In a mixed set of earnings, the IT major posted an 8% year-on-year rise in net profit to Rs 4,307 crore for Q4 FY25, up from the Rs 3,986 crore that it reported a year ago. Revenue from operations rose 6% to Rs 30,246 crore. However, on a sequential basis, revenue edged up just 1%, while net profit slipped 6% quarter-on-quarter, reflecting some margin pressures despite steady topline growth.
Despite the rather subdued numbers, it was net new deal wins that stole the spotlight. Net new deal wins stood at around $3bn, marking a 31% year-on-year growth on the back of a near-record deal pipeline.
Brokerage firm HDFC Securities noted that despite these uncertainties, HCL Tech experienced strong deal bookings in Q4 FY25, indicating continued client engagement, and the pipeline remains robust.
For the full fiscal, HCL Tech reported a 6.5% growth in revenue and a 10.8% spike in net profit. The company delivered an EBIT margin of 18.3%, landing within its guided range of 18–19%.
However, it struck a cautious tone for the year ahead, revising its FY26 revenue growth guidance to 2–5% in constant currency terms, a downward revision at the lower end, trimming 250 basis points from last year’s outlook.
The management stated that its FY26 revenue guidance range also factored in the uncertain macroeconomic scenarios. “The lower end reflects expectations of a deteriorating macro environment and the closure of a large deal in the first quarter of FY26, while the upper end assumes a stable demand environment supported by robust deal closures in the same period,” the management said.
Additionally, the management further cautioned against the uncertainty stemming from tariff-related developments, stating that it could begin to impact sectors beyond retail and manufacturing, with a lag of one quarter. While discretionary spending has softened amid the prevailing macroeconomic challenges, HCL Tech believes this environment could, in turn, accelerate demand for cost-efficiency and cost take-out initiatives among clients.
While brokerages did take notice of the cautious guidance rolled out by HCLTech, they still rejoiced that the targets for FY26 were still ahead of consensus estimates, especially amidst an uncertain macro backdrop.

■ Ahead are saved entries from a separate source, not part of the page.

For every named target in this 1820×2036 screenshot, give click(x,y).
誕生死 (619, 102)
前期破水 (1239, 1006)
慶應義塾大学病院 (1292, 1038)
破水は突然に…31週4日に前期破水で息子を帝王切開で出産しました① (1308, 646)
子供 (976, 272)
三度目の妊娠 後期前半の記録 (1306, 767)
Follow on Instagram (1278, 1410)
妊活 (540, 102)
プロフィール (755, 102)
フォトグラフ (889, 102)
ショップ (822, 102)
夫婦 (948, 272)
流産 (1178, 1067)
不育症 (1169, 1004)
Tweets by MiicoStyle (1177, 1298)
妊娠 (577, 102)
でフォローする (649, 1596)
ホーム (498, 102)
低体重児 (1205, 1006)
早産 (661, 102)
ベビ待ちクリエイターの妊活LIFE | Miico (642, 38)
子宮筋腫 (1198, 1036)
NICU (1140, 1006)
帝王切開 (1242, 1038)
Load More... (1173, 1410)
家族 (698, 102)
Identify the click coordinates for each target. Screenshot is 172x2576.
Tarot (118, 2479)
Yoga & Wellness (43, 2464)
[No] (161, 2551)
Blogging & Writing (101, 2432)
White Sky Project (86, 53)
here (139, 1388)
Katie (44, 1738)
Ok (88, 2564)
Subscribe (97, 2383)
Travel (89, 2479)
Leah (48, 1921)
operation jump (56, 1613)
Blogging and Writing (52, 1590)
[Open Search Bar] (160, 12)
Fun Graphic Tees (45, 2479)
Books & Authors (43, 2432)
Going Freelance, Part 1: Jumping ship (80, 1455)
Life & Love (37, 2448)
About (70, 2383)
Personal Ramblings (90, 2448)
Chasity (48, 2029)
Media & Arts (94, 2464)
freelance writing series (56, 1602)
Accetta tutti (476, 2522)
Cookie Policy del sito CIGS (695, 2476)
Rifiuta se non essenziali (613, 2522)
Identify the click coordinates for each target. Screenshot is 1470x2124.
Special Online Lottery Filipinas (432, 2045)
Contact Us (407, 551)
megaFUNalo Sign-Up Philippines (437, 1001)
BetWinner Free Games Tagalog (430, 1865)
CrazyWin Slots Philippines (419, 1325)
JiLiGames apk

Brokerage firm Nuvama Institutional Equities also threw the light on HCLTech reporting the highest revenue growth in the large-cap IT Services space for three consecutive years. “Given its guidance, it shall be able to repeat the feat in FY26 too. All along its solid cashflow translates to a high dividend yield (4.2%) at current valuations. All this has led to a sharp rerating of the stock over the last two years, which we believe, should sustain,” Nuvama wrote in a note.
To that effect, Nuvama also upgraded the stock to a ‘buy’ with a price target of Rs 1,700, reflecting a 15% upside potential.